[<prev] [next>] [<thread-prev] [thread-next>] [day] [month] [year] [list]
Message-ID: <20160923202830.GQ5008@twins.programming.kicks-ass.net>
Date: Fri, 23 Sep 2016 22:28:30 +0200
From: Peter Zijlstra <peterz@...radead.org>
To: Andi Kleen <ak@...ux.intel.com>
Cc: Alexander Shishkin <alexander.shishkin@...ux.intel.com>,
Ingo Molnar <mingo@...hat.com>, linux-kernel@...r.kernel.org,
vince@...ter.net, eranian@...gle.com,
Arnaldo Carvalho de Melo <acme@...radead.org>,
tglx@...utronix.de
Subject: Re: [RFC PATCH 1/6] perf: Move mlock accounting to ring buffer
allocation
On Fri, Sep 23, 2016 at 10:26:15AM -0700, Andi Kleen wrote:
> > Afaict there's no actual need to hide the AUX buffer for this sampling
> > stuff; the user knows about all this and can simply mmap() the AUX part.

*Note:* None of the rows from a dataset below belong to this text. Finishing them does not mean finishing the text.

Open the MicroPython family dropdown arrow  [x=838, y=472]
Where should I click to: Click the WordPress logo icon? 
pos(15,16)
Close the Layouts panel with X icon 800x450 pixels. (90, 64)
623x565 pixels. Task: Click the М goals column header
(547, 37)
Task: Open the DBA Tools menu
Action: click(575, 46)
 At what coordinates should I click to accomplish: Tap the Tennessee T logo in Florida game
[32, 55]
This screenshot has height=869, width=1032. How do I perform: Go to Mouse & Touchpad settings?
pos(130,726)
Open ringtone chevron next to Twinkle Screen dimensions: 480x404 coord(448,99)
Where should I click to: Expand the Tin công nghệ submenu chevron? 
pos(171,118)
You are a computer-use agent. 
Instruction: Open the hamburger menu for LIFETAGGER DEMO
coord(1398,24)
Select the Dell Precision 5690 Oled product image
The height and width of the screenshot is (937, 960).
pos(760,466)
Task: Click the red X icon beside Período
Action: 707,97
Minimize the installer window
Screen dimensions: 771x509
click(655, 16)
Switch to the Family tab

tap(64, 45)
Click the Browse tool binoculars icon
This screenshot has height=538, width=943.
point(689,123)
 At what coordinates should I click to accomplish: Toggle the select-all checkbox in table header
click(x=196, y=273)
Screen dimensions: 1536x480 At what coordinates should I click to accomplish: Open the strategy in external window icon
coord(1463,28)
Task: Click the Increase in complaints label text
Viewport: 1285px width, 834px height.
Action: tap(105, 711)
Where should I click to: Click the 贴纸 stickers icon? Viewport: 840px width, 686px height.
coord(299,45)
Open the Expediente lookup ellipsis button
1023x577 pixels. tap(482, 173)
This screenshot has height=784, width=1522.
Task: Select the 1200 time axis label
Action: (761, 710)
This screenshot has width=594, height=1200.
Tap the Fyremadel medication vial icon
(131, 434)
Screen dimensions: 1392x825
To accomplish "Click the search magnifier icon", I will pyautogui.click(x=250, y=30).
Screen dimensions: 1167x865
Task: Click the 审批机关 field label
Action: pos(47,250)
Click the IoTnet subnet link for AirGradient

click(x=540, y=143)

> > The sample could either point to locations in the AUX buffer, or (as I
> > think this code does) memcpy bits out.
>
> This would work for perf, but not for the core dump case below.
>
> > Ideally we'd pass the AUX-event into the syscall, that way you avoid all
> > the find_aux_event crud. I'm not sure we want to overload the group_fd
> > thing more (its already very hard to create counter groups in a cgroup
> > for example) ..
> >
> > Coredump was mentioned somewhere, but I'm not sure I've seen
> > code/interfaces for that. How was that envisioned to work?
>
> The idea was to have a rlimit that enables PT running as a ring buffer
> in the background. If something crashes the ring buffer is dumped
> as part of the core dump, and then gdb can tell you how you crashed.
> This extends what gdb already does explicitly today using perf
> API calls.
Well, we could 'force' inject a VMA into the process's address space, we
do that for a few other things as well. It also makes for less
exceptions with the actual core dumping.
But the worry I have is the total amount of pinned memory. If you want
to inherit this on fork(), as is a reasonable expectation, then its
possible to quickly exceed the total amount of pinnable memory.
At which point we _should_ start failing fork(), which is a somewhat
unexpected, and undesirable side-effect.
Ideally we'd unpin the old buffers and repin the new buffers on context
switch, but that's impossible since faulting needs scheduling,
recursion, we loose.
I really want to see something sensible before we go do that.